I think you misunderstood the intent of our posts.  I was simply giving a reason why I asked if Sony's 4K OLED TV uses RBG or WRBG even though WRBG is a proprietary LG-developed technology.

And you said that you cannot reveal certain information at this time... does this mean you work for Sony?  I will assume that you work for Sony, but come to Thinkdigit for your own personal use?  Sorry if I am prying if I shouldn't.  Curiosity is in my name.  Kind of.  You get what I mean.  

LG WRman Sherlock, out!


----------



## randomuser111 (Jan 9, 2013)

^

I don't for Sony, SADLY !!! 

Just happen to know someone who knows stuff about Sony and also about LG and Samsung


----------



## LGWRSherlock (Jan 9, 2013)

randomuser111 said:


> ^
> 
> I don't for Sony, SADLY !!!
> 
> Just happen to know someone who knows stuff about Sony and also about LG and Samsung



You seem to be well connected, my friend.  

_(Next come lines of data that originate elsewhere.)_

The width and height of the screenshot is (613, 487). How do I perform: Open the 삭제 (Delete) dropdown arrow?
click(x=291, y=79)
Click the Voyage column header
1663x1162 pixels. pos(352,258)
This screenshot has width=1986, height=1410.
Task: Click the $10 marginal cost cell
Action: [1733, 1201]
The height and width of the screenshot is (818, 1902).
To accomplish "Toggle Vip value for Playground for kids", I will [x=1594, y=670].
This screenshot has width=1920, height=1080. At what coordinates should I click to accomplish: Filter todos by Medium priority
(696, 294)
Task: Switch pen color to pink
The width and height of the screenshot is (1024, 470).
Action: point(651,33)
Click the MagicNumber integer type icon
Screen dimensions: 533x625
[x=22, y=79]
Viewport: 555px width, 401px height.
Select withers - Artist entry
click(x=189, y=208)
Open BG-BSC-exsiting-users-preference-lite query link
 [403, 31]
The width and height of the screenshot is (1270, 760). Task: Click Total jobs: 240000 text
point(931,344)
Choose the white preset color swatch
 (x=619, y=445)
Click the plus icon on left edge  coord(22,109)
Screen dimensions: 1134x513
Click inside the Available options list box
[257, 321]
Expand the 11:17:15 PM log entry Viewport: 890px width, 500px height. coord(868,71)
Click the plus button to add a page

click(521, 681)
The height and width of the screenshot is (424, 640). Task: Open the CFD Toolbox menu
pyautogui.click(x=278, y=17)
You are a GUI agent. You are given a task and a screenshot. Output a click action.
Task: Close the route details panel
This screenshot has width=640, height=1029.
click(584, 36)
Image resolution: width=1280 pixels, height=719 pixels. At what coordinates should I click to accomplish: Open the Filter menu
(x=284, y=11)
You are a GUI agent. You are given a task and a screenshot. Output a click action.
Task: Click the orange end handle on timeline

It's great knowing people who work with tech companies.  You can get all the details about various products not normally known by the public.  At least, that's one thing I love about working as an LG representative.  

LG WRman Sherlock, out!


----------



## randomuser111 (Jan 9, 2013)

LGWRSherlock said:


> You seem to be well connected, my friend.
> 
> It's great knowing people who work with tech companies.  You can get all the details about various products not normally known by the public.  At least, that's one thing I love about working as an LG representative.
> 
> LG WRman Sherlock, out!




That's true buddy


----------



## arijitsinha (Jan 9, 2013)

Why I came here expecting an OLED TV with 4K *Rs*.


----------



## Minion (Jan 9, 2013)

^^Hahaha..... its resolution buddy.....


----------



## LGWRSherlock (Jan 11, 2013)

arijitsinha said:


> Why I came here expecting an OLED TV with 4K *Rs*.



Well, perhaps OLED TVs will eventually drop down to 4K after holographic TVs are mainstream!  

LG WRman Sherlock, out!


----------